Arrivals at Bellingham International Airport will soon include Southwest Airlines flights — days before the U.S.-Canada border is set to reopen, facilitating a flow of additional potential passengers. (Amy Nelson photo © 2021)
Southwest Airlines, one of the four major airlines in North America, will begin offering flights to Oakland and Las Vegas from Bellingham’s airport on Sunday, Nov. 7.
The Port of Bellingham’s Director of Aviation Sunil Harman said that luring Southwest Airlines to Bellingham International Airport is a big deal and considers it “a personal success that I’ve been able to bring the airline here.”
Something else is happening that qualifies as a big deal: One day after Southwest’s debut at Bellingham International, the United States will start allowing Canadians to cross the border for the first time in over a year and a half.
This is a fortunate coincidence for Southwest Airlines and the airport. “We do expect Southwest customers from B.C. to be joining us and benefitting from not having to travel to Sea-Tac or Spokane, as our data shows they have previously,” a Southwest spokesperson told Salish Current in an email.
In normal pre-COVID times, Canadian passengers at the airport were taken for granted.

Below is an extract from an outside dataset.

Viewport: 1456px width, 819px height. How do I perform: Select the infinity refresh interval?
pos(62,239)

Nearly half of the airport’s business would come from Canada in a good year, according to the Port of Bellingham’s website, because some Canadians prefer crossing a border checkpoint by vehicle to dealing with the Vancouver airport’s security around international flights. Harman said he couldn’t release specific numbers, but he did acknowledge that Canadian customers have already shown interest in Southwest’s arrival in Bellingham.

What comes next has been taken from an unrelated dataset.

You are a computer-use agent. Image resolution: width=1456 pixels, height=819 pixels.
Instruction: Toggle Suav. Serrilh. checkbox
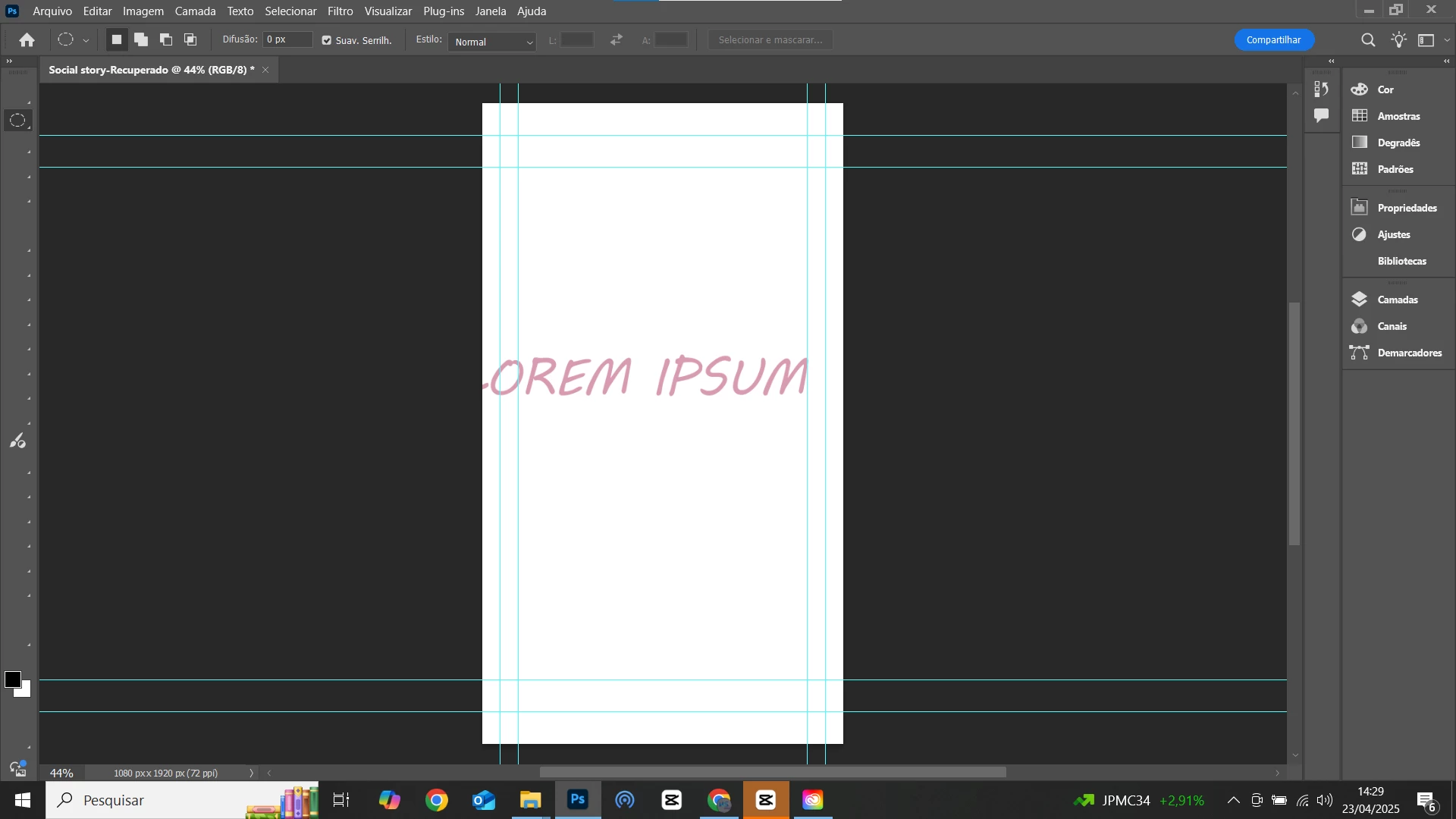(327, 41)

Other major airlines at BLI
United operated in Bellingham until shortly after the 9/11 attacks dealt a blow to the entire airline industry. Delta stopped in Bellingham for little more than a cup of coffee, from 2006 to 2008. Harman, however, described the arrival of Southwest as “a story of an airline that has a corporate culture that aligns so closely with the Port of Bellingham’s … in their mission, vision and values, but also in the way they ascribe importance to the customer.”
For both airline and airport, that commitment to customers includes keeping costs down. Like all typical airports, Bellingham International charges airlines a fee for every passenger it boards. Harman said the Port of Bellingham doesn’t let that fee exceed $3. Harman said Sea-Tac’s per-passenger fee is roughly 10 times more, and Bellingham’s rate is also far below Vancouver International Airport’s per-passenger fee to airlines, which includes a $25CA surcharge (about $20US) just for airport improvements.
Airports charge airlines for landing as well as takeoff. Vancouver’s landing fee currently is 30% higher than Bellingham’s, accounting for the exchange rate.
Southwest, according Harman, said that Bellingham’s affordability enables the airline to serve Canadian customers without paying Canada’s high airport costs. According to Harman, Southwest told him that Bellingham is its beachhead into Canada and that they were committed to serving the Canadian market, but not from Canada. Asked by Salish Current about this “beachhead” approach to doing business with Canadians, Southwest chose not to comment.
Southwest may expand into Canada, after all. As Business Insider reported in April, airline executives told investors the carrier needed to upgrade its technology to handle Canadian currency but the airline was prioritizing its expansion of U.S. service. Southwest CEO Gary Kelly said during the conference call with investors that the airline had its hands full simply adding new destinations within the U.S. in 2021 — Bellingham being one of them.
‘Will you honor your commitments?’ ‘Absolutely!’
Southwest Airlines has been stretched thin this year. Bad weather in Florida on Friday, Oct. 8, precipitated a wave of more than 2,000 flight cancelations that extended through the weekend to the following Monday. The problem cascaded because it originated in the state where almost half of the airline’s fleet lands every day. Southwest President and Chief Operating Officer Mike Van de Ven explained in a blog post on Oct. 14 that planes and crews simply couldn’t get where they needed to go over the next few days.
The disruption was partly due to COVID-19, too. Southwest has been struggling through a worker shortage this year. As The New York Times reported, thousands of employees either left the company or went on long-term leave during the pandemic. Van de Ven said Southwest is actively hiring, with a goal of bringing on 5,000 new employees by the end of the year. The added staff should reduce the risk of a repeat of those cascading cancelations from October, according to Southwest officials.
Harman, Bellingham’s aviation director, noticed Southwest’s scheduling difficulties and asked the airline a question. “Are you confident you’re going to be able to meet your commitment with us?” he said he asked them. “And they reassured us, ‘Absolutely.'”
Southwest Airlines looks like it wants to stick around for a while —longer than Delta did about 15 years ago. Southwest is moving into 2,730 square feet of space at the airport and will pay most of the remodeling costs. The airline will get the space rent-free for the first two years but will bring an estimated $2 million annually to the airport and more later, if Southwest follows through with a plan to expand service from an initial three flights per day to as many as 10.